> [WORK INSTRUCTION] Your task is to retype, exactly and without pictures, the line holding "Task: Click the" and each line that follows it to the end of the entries.
....
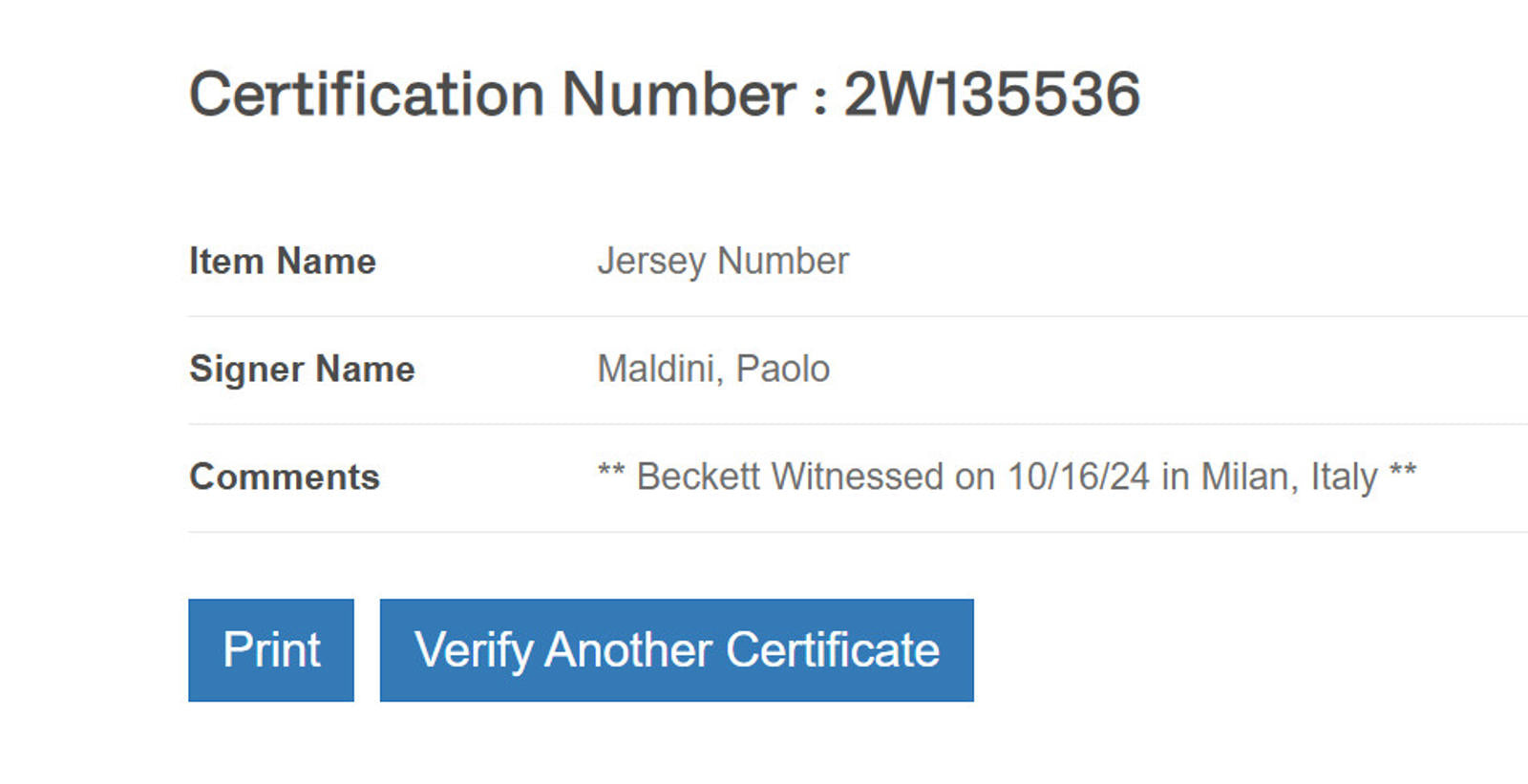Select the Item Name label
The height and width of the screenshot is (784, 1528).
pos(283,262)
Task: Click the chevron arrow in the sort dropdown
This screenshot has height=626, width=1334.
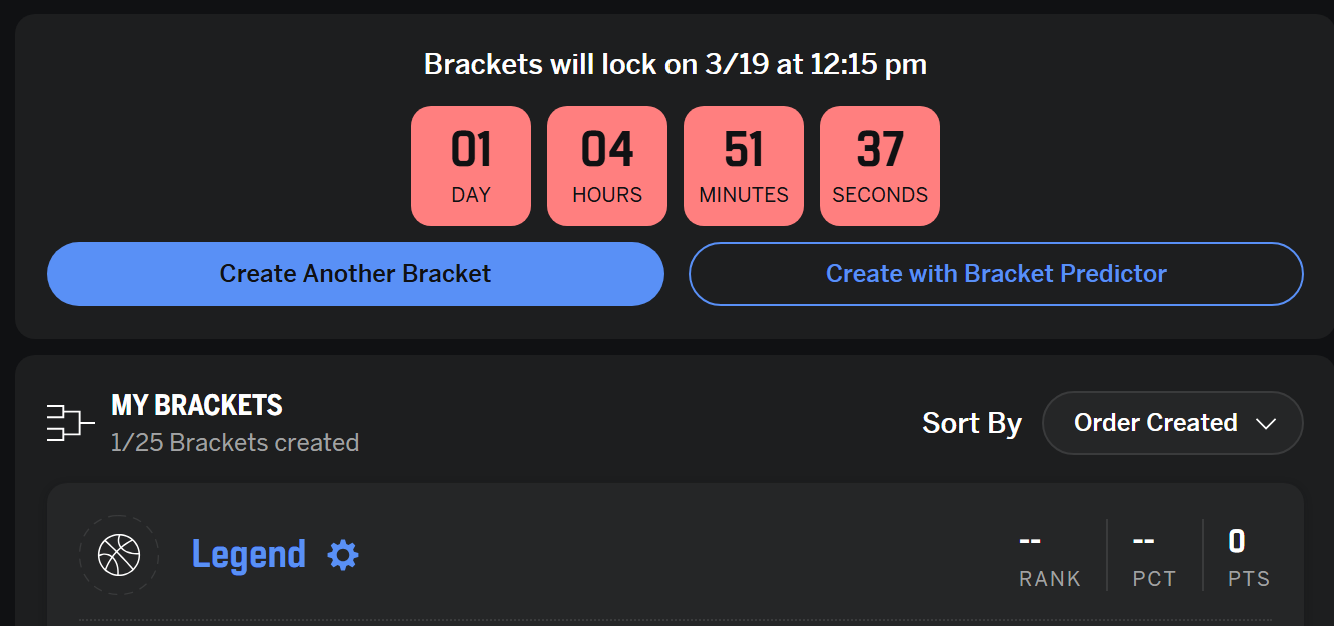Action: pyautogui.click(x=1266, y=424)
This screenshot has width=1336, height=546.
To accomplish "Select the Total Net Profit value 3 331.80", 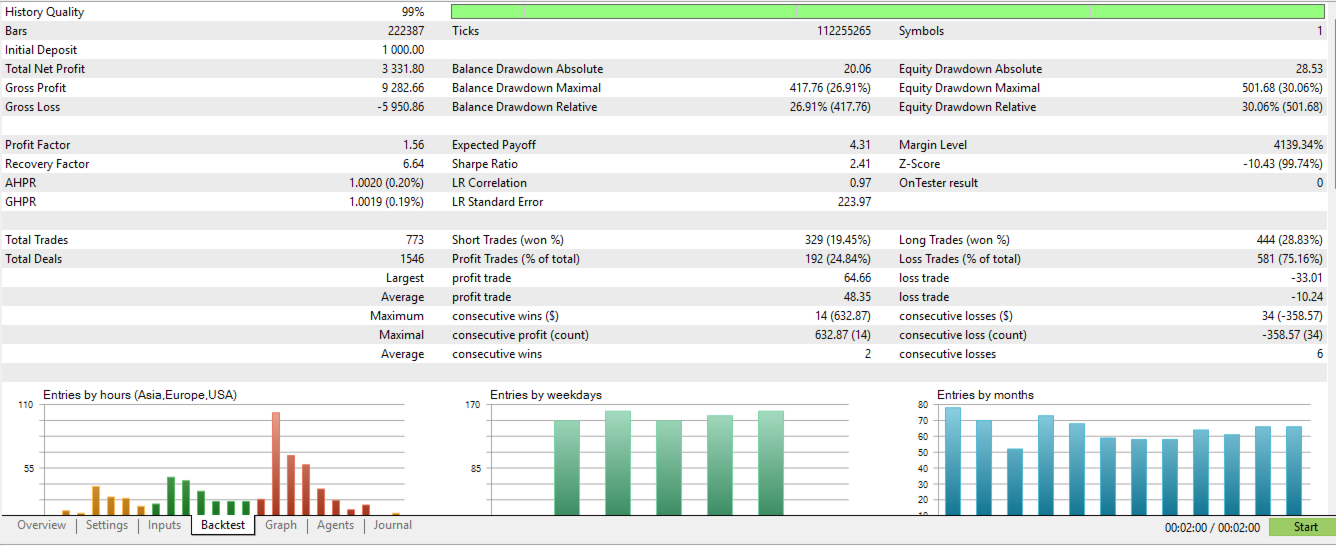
....
> [FINAL ANSWER]
Task: Click the chevron arrow in the sort dropdown
This screenshot has height=626, width=1334.
Action: pyautogui.click(x=1266, y=424)
This screenshot has width=1336, height=546.
To accomplish "Select the Total Net Profit value 3 331.80", 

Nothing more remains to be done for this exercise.